*DIRECTION 1:*
Arrange the lines of the entries below as a numbered list, starting at the first line of the entries and ending at the line that contains "pos(124,94)". Leave out any blank lines.
-*-
So we reach the end of one phase; although Principal Li isn't eaten by a giant worm, and the school isn't blown up, Daria and Company have, in those immortal words, survived high school -- even without the aid of the Ramones -- a journey hardly less fraught with dangers and stumbling blocks than that of Buffy and her friends.
And what happens after high school? Well, you start making decisions more-or-less on your own that will affect the entire future course of your life. It's scary and one is tempted to duck out... but the decisions have to be made.
What college? What major? College at all? Go to a college that looks good on a resume, or one that actually fits your own needs or desires? And many others.
Daria is stuck choosing between two schools -- the prestigious Ivy League-ish school that boyfriend Tom's family almost owns and which he will certainly be attending, and which Tom will attend, or the rather less prestigious school that her parents attended.
-*-
*DIRECTION 2:*
Decide whether each statement agrees with the passage about Daria, answering yes or no and quoting the deciding words: (a) Principal Li is eaten by a giant worm. (b) Daria has to choose between two schools. (c) Daria's parents attended the prestigious Ivy League-ish school.

(Rows showing where targets appear)
-*-
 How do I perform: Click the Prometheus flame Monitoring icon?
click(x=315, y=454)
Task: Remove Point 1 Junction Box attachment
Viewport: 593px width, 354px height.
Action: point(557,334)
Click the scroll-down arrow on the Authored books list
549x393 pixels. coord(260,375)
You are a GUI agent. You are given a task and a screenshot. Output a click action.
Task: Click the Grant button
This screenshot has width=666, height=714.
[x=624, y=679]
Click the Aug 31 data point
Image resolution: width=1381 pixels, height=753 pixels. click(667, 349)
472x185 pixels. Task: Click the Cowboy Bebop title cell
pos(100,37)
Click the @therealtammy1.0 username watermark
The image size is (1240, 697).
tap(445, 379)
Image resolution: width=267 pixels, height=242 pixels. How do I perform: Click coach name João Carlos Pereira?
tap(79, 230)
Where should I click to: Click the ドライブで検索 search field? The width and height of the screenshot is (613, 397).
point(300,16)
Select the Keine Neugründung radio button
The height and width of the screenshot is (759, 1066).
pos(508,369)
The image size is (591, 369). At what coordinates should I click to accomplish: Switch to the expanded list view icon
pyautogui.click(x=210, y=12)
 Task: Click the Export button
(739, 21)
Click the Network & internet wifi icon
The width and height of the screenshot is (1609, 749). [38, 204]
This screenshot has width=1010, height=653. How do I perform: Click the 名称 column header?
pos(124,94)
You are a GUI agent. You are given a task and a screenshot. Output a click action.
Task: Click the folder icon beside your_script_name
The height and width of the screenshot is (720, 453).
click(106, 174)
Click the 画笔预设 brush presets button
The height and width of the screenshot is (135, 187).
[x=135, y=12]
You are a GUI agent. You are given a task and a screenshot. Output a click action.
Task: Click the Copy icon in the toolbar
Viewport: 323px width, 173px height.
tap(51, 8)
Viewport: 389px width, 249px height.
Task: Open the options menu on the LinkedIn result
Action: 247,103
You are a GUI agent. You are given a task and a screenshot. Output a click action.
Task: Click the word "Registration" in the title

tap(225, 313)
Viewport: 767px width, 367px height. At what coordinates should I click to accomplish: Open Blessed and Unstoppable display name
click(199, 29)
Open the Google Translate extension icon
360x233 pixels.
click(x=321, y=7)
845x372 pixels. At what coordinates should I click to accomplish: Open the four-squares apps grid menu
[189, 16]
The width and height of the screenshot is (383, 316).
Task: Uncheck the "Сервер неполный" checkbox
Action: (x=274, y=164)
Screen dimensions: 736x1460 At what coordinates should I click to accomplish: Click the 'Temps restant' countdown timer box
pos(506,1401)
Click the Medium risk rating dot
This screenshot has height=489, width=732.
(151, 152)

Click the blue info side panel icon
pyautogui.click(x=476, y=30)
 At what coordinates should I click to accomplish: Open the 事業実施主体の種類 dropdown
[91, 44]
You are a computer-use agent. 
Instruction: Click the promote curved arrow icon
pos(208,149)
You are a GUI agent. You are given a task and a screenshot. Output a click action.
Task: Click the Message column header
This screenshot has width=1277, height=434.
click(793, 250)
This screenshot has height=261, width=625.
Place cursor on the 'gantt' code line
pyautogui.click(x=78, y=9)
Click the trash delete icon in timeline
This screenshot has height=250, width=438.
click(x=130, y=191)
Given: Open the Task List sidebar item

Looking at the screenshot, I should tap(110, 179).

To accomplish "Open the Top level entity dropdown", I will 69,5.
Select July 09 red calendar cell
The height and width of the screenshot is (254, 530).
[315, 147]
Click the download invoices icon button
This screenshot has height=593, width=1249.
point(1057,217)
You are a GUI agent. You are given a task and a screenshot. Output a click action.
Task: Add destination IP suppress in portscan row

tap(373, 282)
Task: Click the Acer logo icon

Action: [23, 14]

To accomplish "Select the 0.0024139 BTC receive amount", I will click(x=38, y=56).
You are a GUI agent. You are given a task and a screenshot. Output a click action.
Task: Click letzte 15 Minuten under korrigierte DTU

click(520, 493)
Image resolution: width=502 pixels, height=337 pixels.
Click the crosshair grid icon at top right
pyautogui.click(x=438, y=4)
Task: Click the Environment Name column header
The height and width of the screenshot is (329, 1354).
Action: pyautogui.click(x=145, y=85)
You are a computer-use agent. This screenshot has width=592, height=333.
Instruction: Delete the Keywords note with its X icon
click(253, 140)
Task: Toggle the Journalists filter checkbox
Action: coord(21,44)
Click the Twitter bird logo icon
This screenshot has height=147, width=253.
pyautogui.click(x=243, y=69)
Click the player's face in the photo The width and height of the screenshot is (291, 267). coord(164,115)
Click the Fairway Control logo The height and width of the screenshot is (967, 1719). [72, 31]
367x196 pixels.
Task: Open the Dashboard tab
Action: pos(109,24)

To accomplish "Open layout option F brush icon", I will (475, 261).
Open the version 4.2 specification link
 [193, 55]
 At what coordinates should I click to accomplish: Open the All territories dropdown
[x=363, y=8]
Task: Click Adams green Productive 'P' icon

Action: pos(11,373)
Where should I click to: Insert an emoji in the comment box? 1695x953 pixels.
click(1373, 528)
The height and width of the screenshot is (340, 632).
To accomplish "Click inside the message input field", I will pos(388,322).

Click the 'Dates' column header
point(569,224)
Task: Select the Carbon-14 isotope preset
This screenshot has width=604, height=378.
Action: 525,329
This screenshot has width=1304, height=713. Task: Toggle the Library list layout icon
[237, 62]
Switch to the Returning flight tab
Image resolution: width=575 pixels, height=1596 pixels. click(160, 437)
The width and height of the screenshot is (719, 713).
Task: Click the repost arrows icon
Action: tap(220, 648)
-*-
*TASK ANSWER 1:*
1.  How do I perform: Click the Prometheus flame Monitoring icon?
2. click(x=315, y=454)
3. Task: Remove Point 1 Junction Box attachment
4. Viewport: 593px width, 354px height.
5. Action: point(557,334)
6. Click the scroll-down arrow on the Authored books list
7. 549x393 pixels. coord(260,375)
8. You are a GUI agent. You are given a task and a screenshot. Output a click action.
9. Task: Click the Grant button
10. This screenshot has width=666, height=714.
11. [x=624, y=679]
12. Click the Aug 31 data point
13. Image resolution: width=1381 pixels, height=753 pixels. click(667, 349)
14. 472x185 pixels. Task: Click the Cowboy Bebop title cell
15. pos(100,37)
16. Click the @therealtammy1.0 username watermark
17. The image size is (1240, 697).
18. tap(445, 379)
19. Image resolution: width=267 pixels, height=242 pixels. How do I perform: Click coach name João Carlos Pereira?
20. tap(79, 230)
21. Where should I click to: Click the ドライブで検索 search field? The width and height of the screenshot is (613, 397).
22. point(300,16)
23. Select the Keine Neugründung radio button
24. The height and width of the screenshot is (759, 1066).
25. pos(508,369)
26. The image size is (591, 369). At what coordinates should I click to accomplish: Switch to the expanded list view icon
27. pyautogui.click(x=210, y=12)
28.  Task: Click the Export button
29. (739, 21)
30. Click the Network & internet wifi icon
31. The width and height of the screenshot is (1609, 749). [38, 204]
32. This screenshot has width=1010, height=653. How do I perform: Click the 名称 column header?
33. pos(124,94)

*TASK ANSWER 2:*
(a) No: "Principal Li isn't eaten by a giant worm"
(b) Yes: "Daria is stuck choosing between two schools"
(c) No: "the rather less prestigious school that her parents attended"